New Yorker Casey McCormick was given a fright when she looked out her office window in Manhattan last month and spotted what looked like a suicidal handmaid about to jump.
Swaying atop the ledge of a building rooftop was a red-cloaked figure wearing a white bonnet, as if she were about to hurl herself to her death, or so it seemed. The outfit reminded McCormick of women from “The Handmaid’s Tale” on Netflix.
Thirty-year-old McCormick, who works as a creative strategist for New York publisher Popsugar, consulted some of her co-workers before dialing 911 to report the apparent imminent suicide.
“This morning I called 911 because I thought a woman dressed as a handmaid was about to jump off a building,” she shared on her Instagram and Twitter pages. “The police were in constant contact with me as they figured out where to go and how to find the woman.”
McCormick got in contact with an officer, and 15 minutes later, she received a text and a photo from him revealing that all was well.
“It’s an umbrella. All safe,” the text read. It was just a red patio umbrella with a white top.
“I literally melted into my chair,” said McCormick. “I was very happy it wasn’t a real person and that everyone was safe [but] I felt so dumb.

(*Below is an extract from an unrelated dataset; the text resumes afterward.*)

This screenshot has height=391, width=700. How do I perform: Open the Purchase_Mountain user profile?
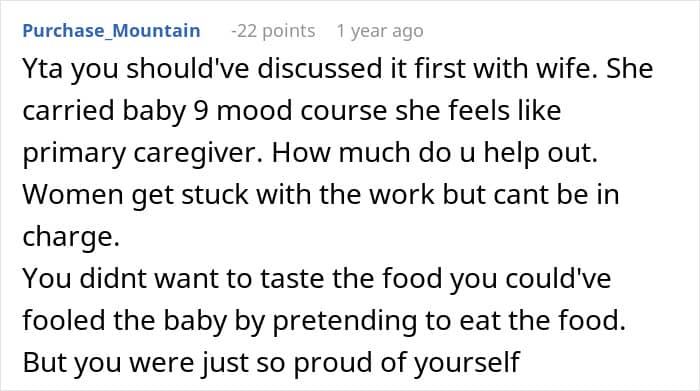click(x=111, y=31)

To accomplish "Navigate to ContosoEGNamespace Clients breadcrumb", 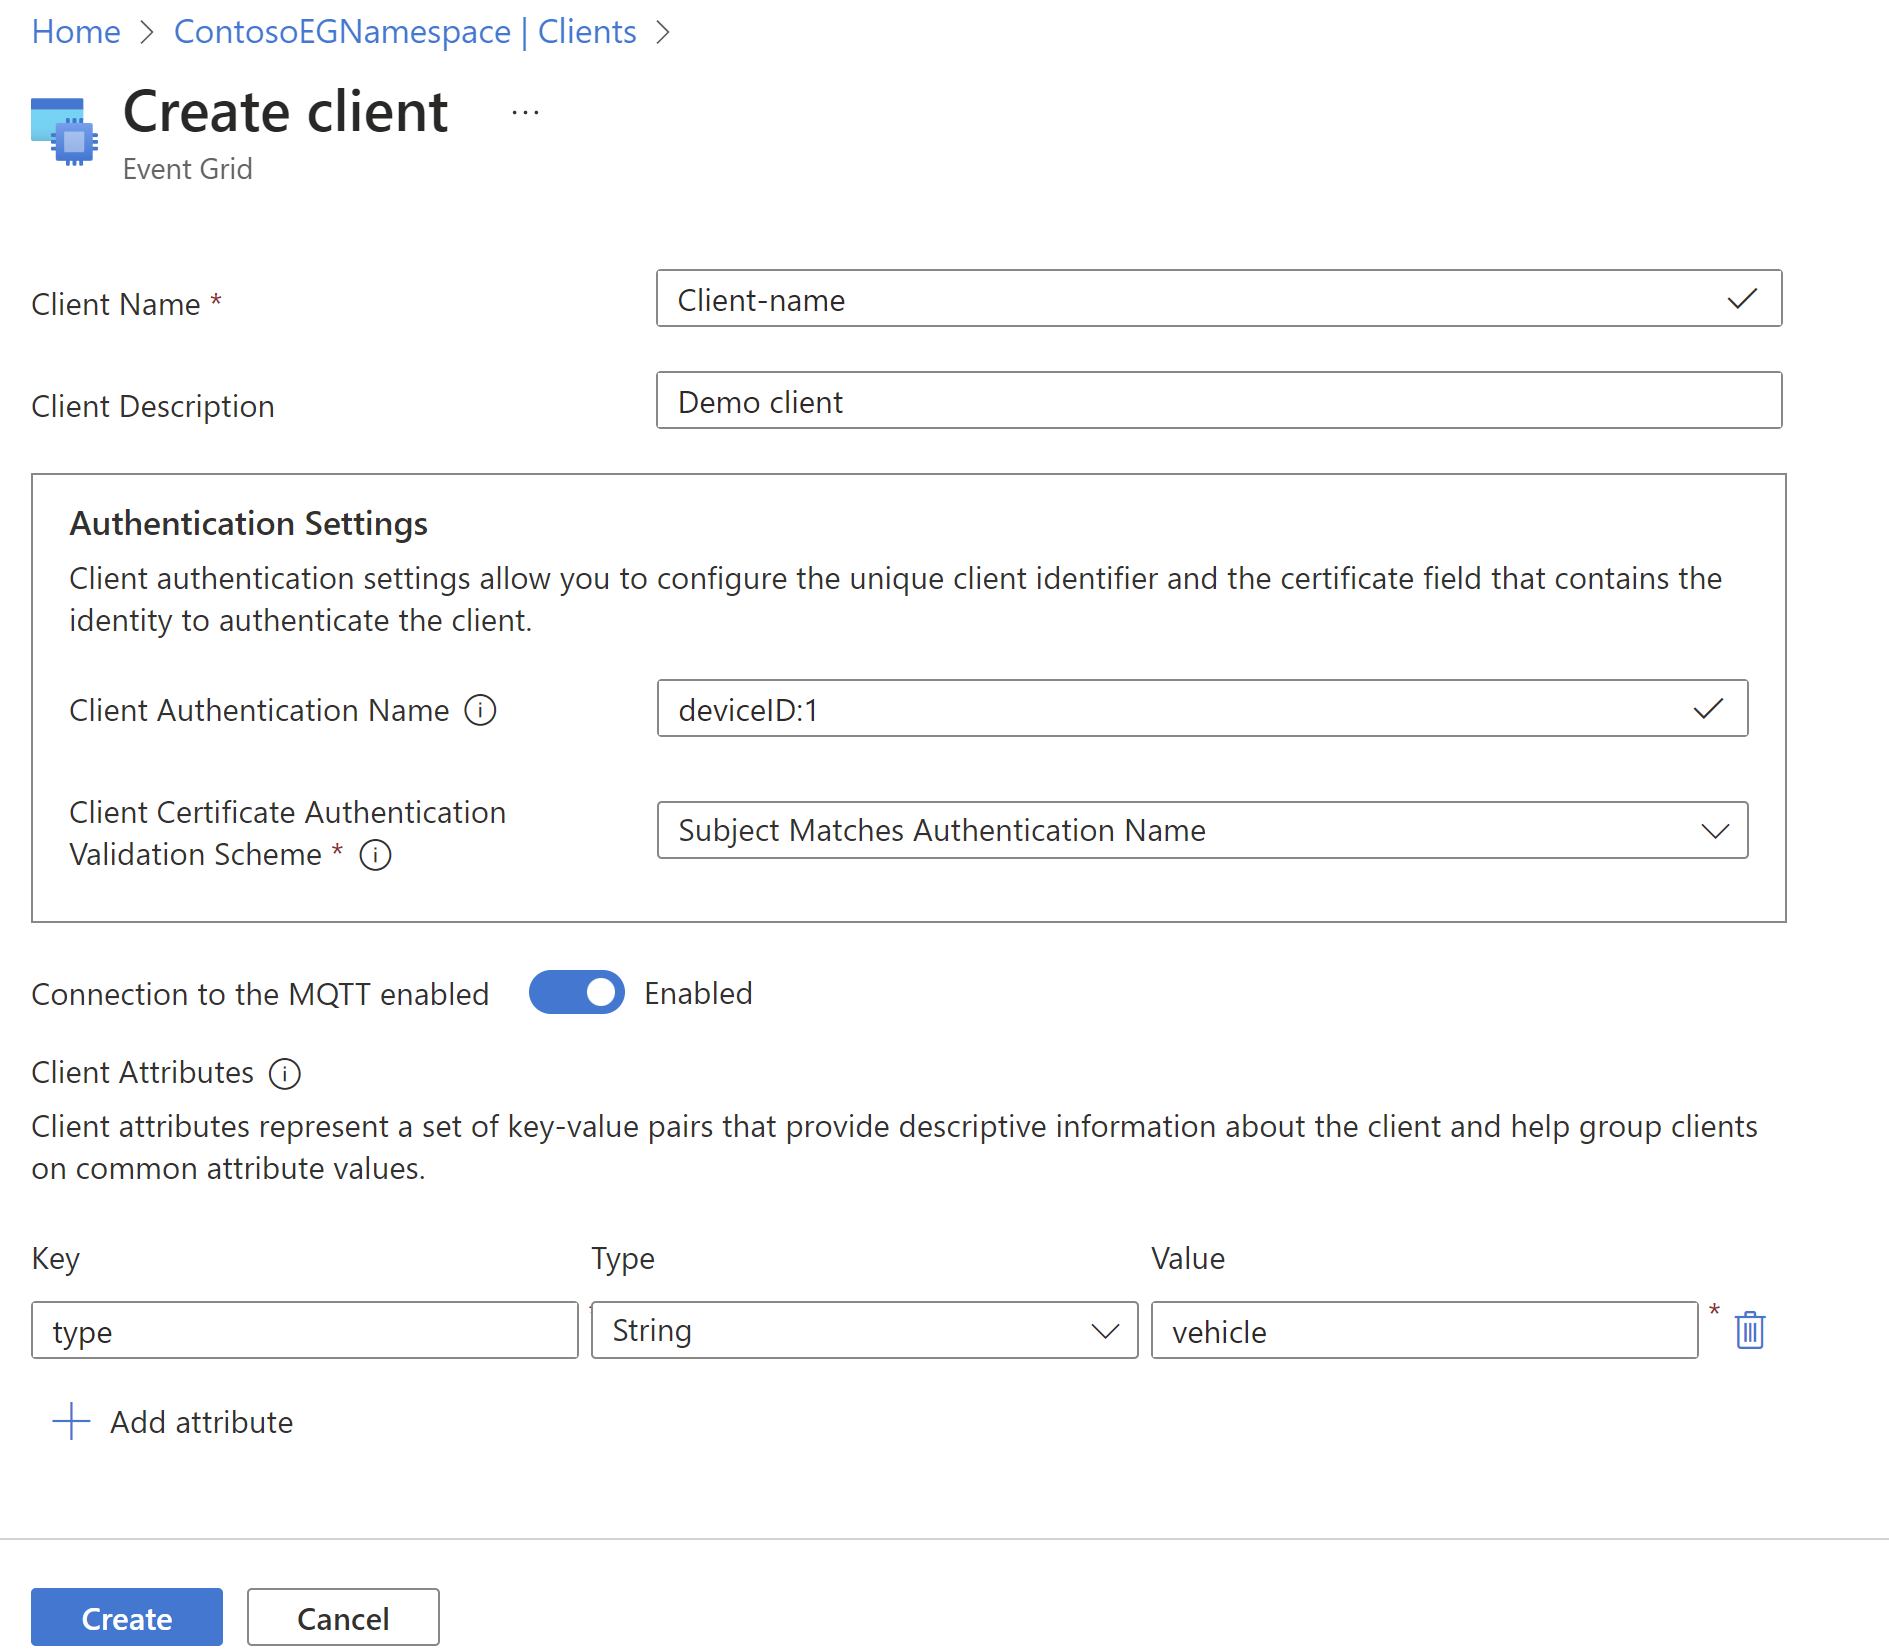I will pyautogui.click(x=405, y=32).
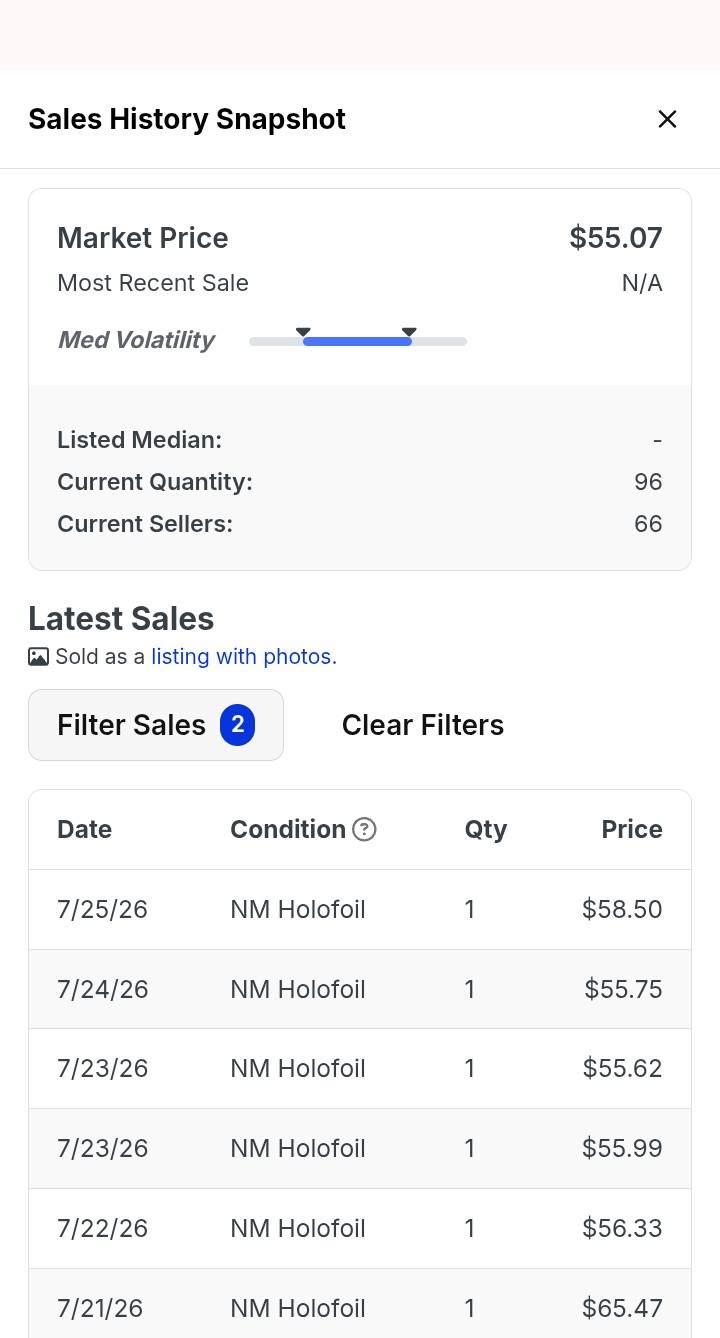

The red cloaks and bonnets from the Netflix series have become symbolic of anti-pro-life protests in recent months. The television show tells the story from a 1985 novel by Margaret Atwood, which depicts a dystopian world where women are relegated as reproductive vessels—and nothing more.
“There’s just so much going on [politically] it wouldn’t surprise me if someone was taking a stand and it became very scary,” said McCormick. It could have been a costumed woman protesting recent anti-abortion laws, perhaps.
Yet, the humor was not lost on the NYPD, who messaged McCormick afterwards, “Blessed be the umbrella.”
Nor was Netflix to be left out of the fun either. They tweeted out, “Ofumbrella,” humorously citing the show’s protagonist Offred.
And netizens ate up the twitter post by McCormick, which garnered over 400,000 likes and tens of thousands of retweets.
Chelsea Stoutenburgh, who works in a nearby building, chimed in on Twitter with a similar sighting of the suicidal umbrella.
“I work across the street from her and almost did the same thing!” she tweeted with a photo of the jumper from a different view.